### PROBLEM TO WORK ON
Copy each line in the data below that contains the word "agent".

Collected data
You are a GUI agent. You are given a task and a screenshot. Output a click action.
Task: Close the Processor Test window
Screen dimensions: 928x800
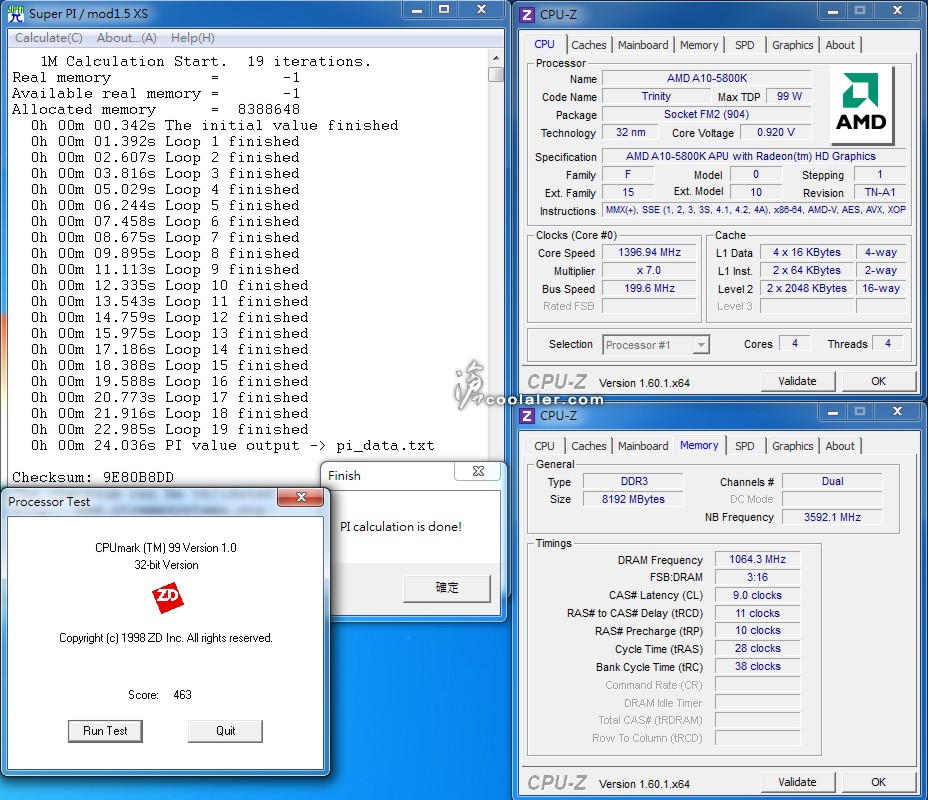click(299, 497)
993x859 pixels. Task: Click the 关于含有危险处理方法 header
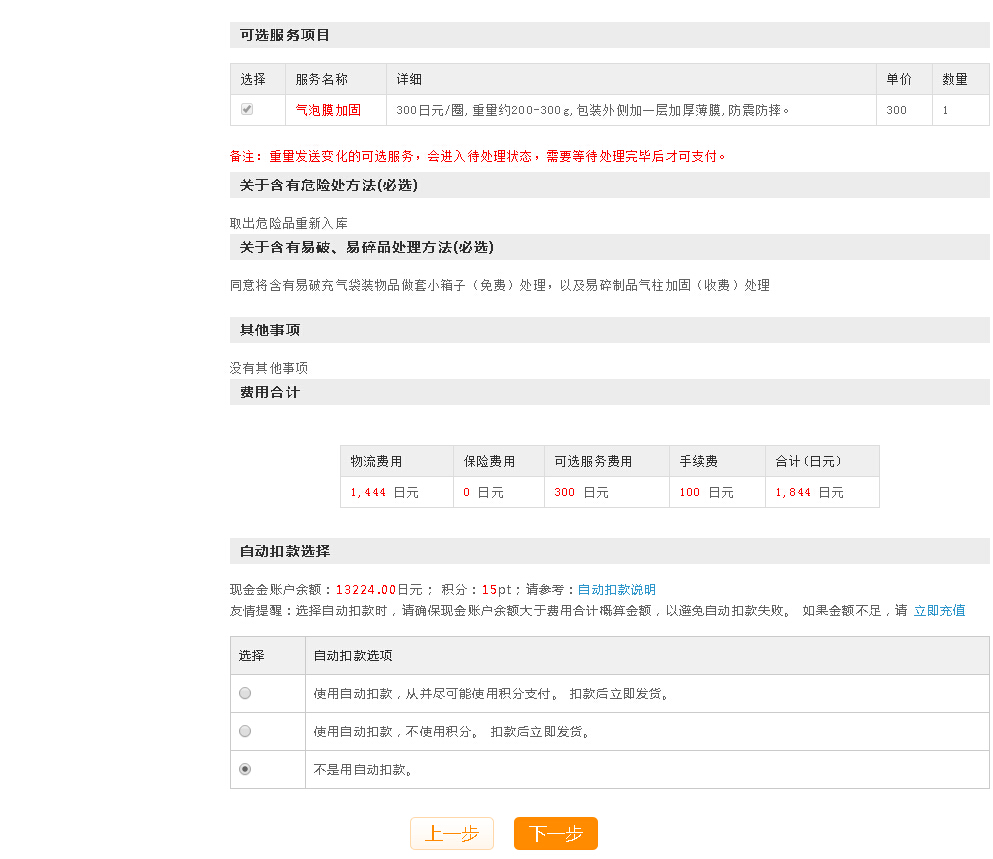tap(327, 185)
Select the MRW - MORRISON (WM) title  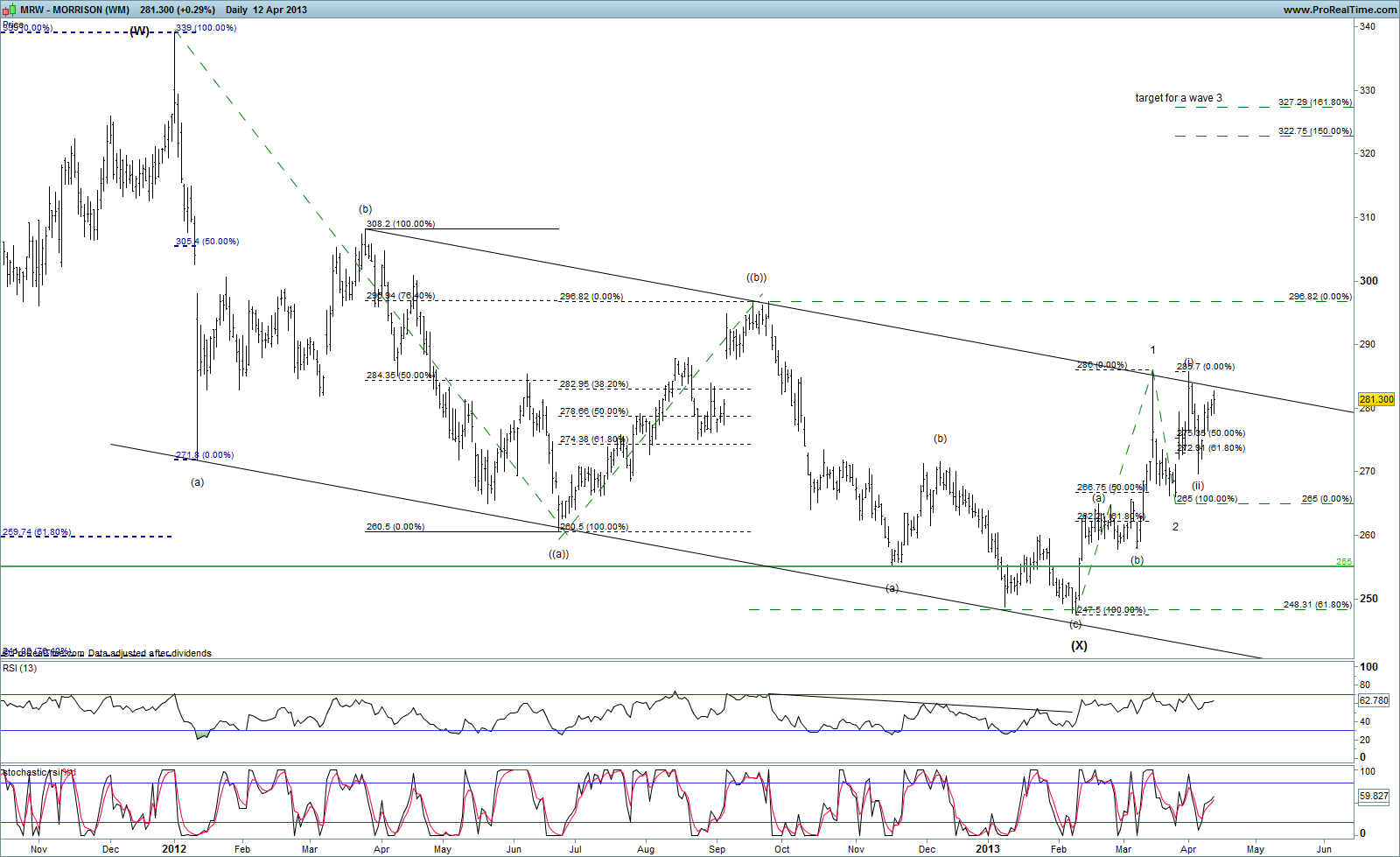pos(74,10)
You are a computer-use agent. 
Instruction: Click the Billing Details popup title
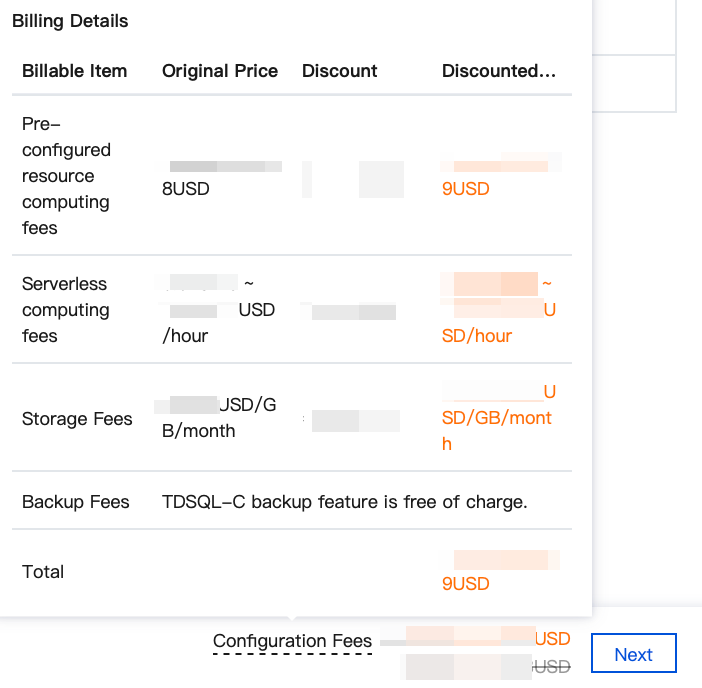click(x=70, y=20)
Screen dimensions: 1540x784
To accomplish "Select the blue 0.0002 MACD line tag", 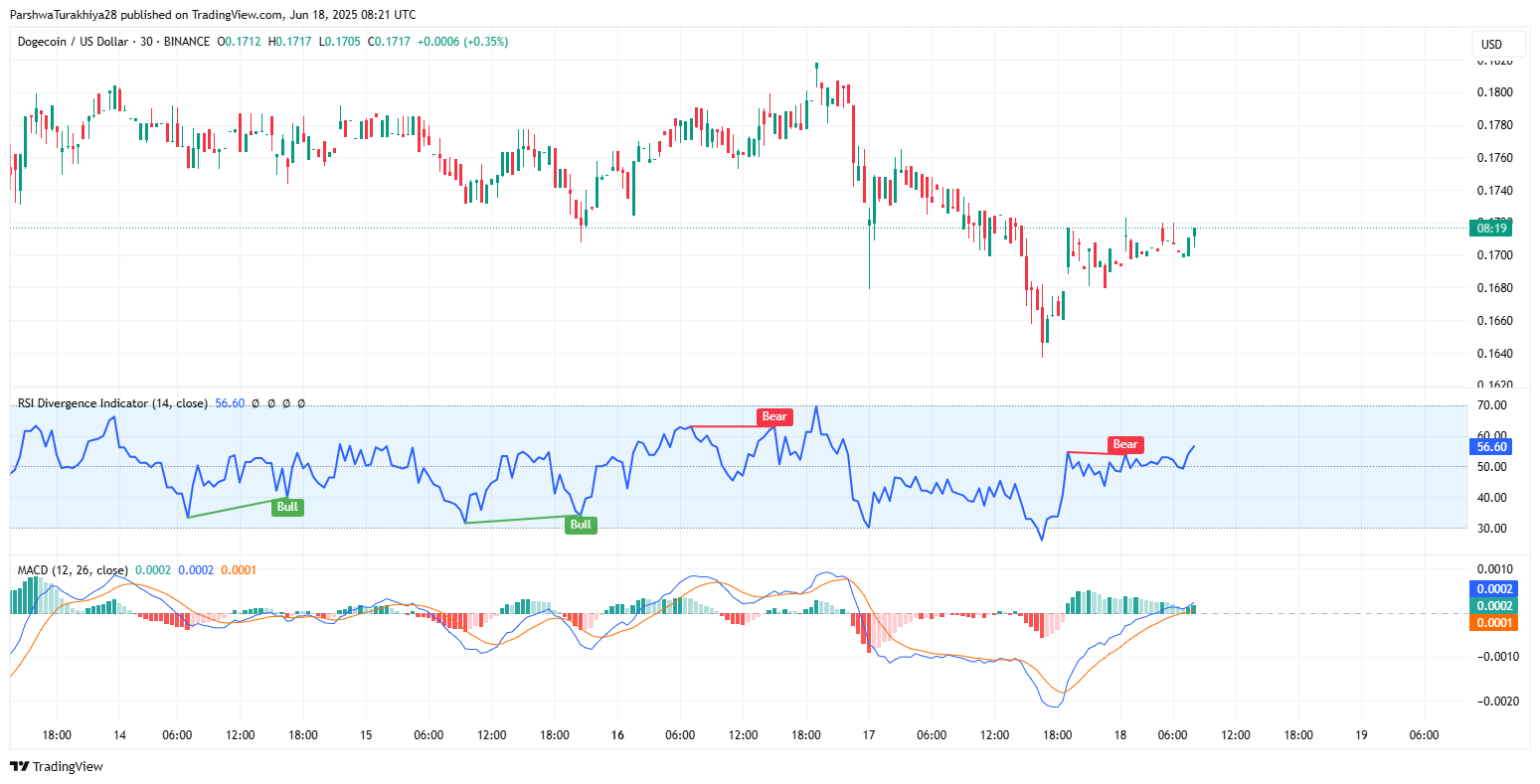I will coord(1491,588).
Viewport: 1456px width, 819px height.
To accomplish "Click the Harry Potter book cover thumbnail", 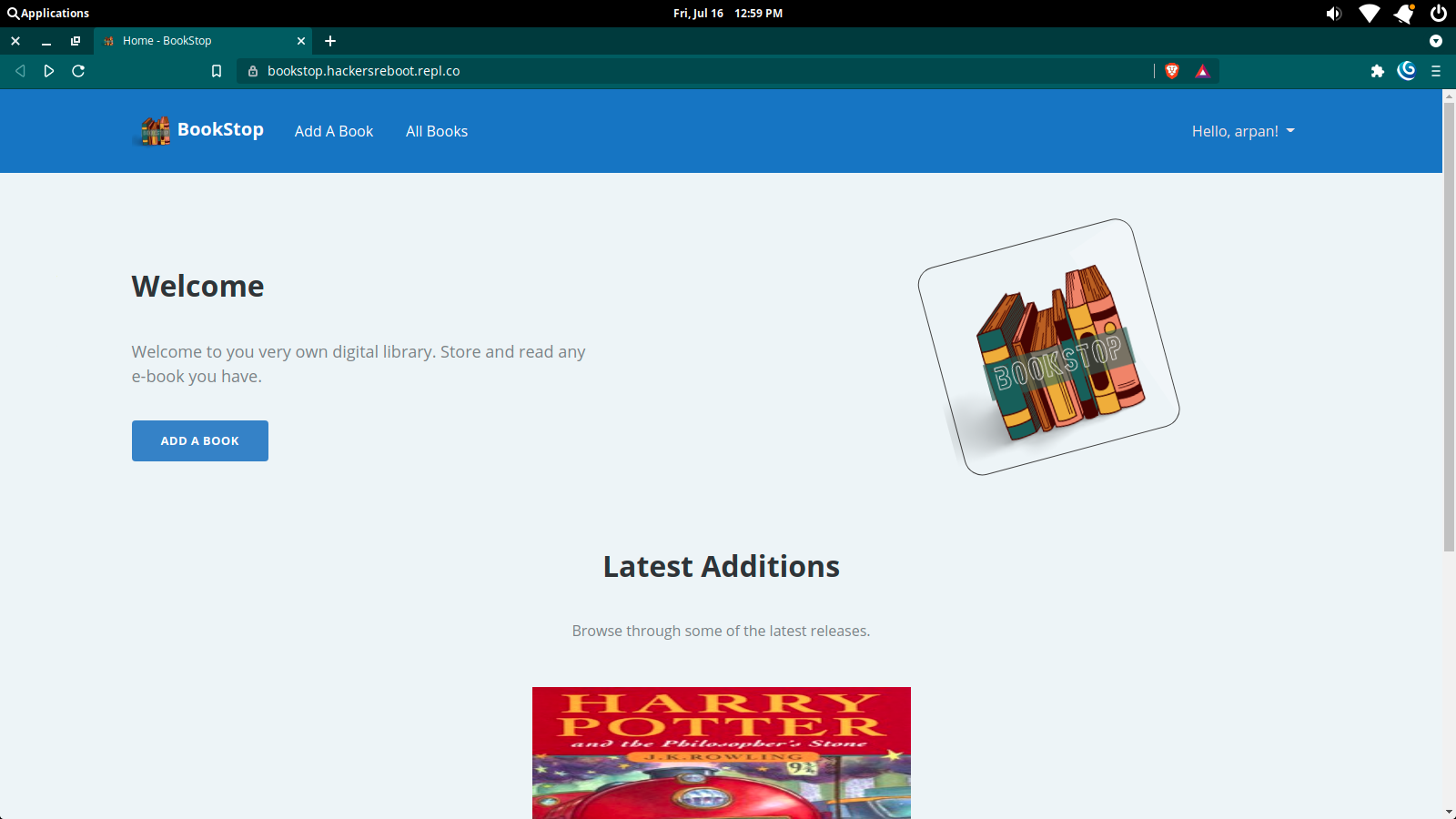I will coord(721,752).
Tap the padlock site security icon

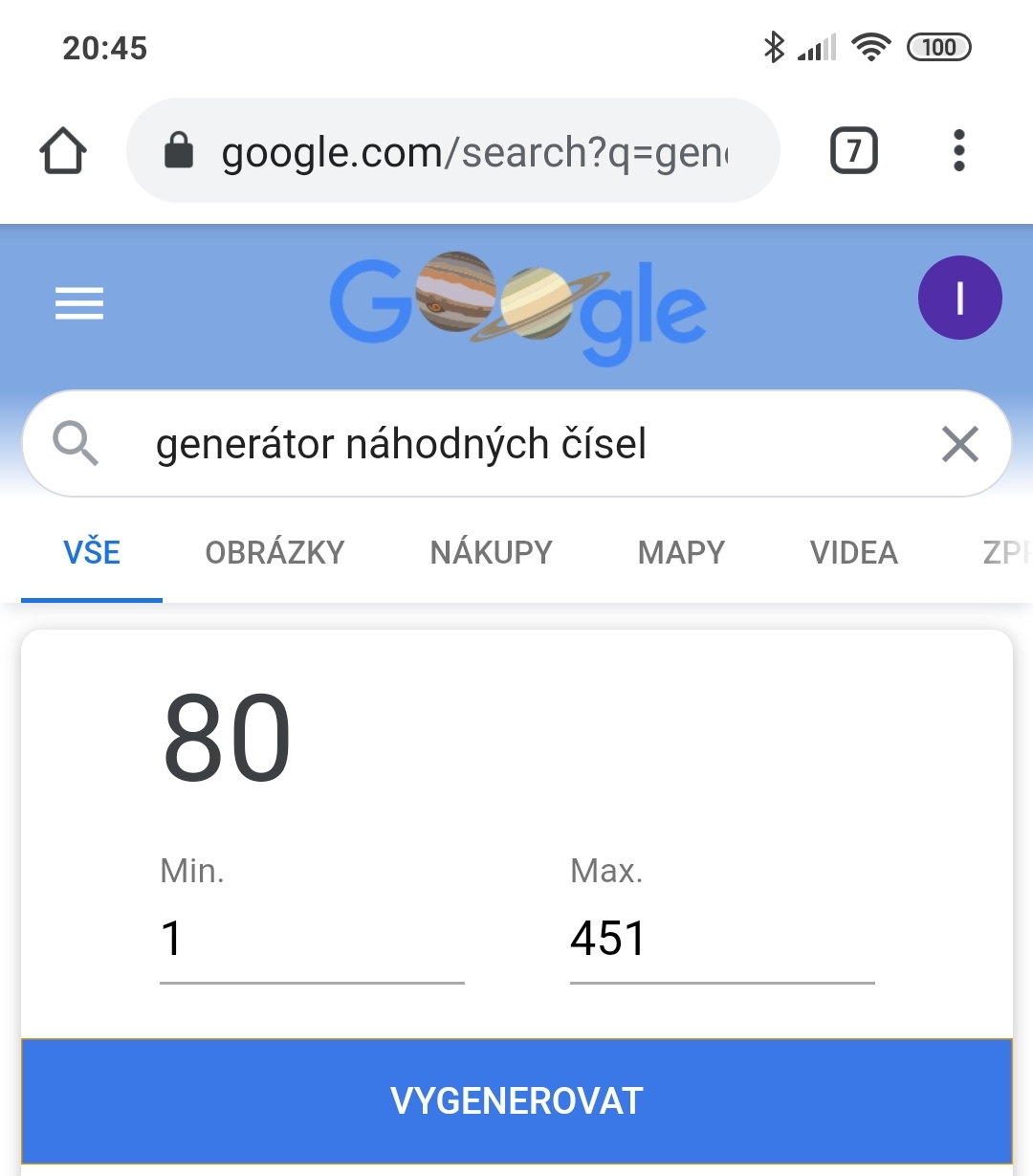(x=179, y=151)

### RESULT
You are a GUI agent. You are given a task and a screenshot. Output a click action.
You are a computer-use agent. 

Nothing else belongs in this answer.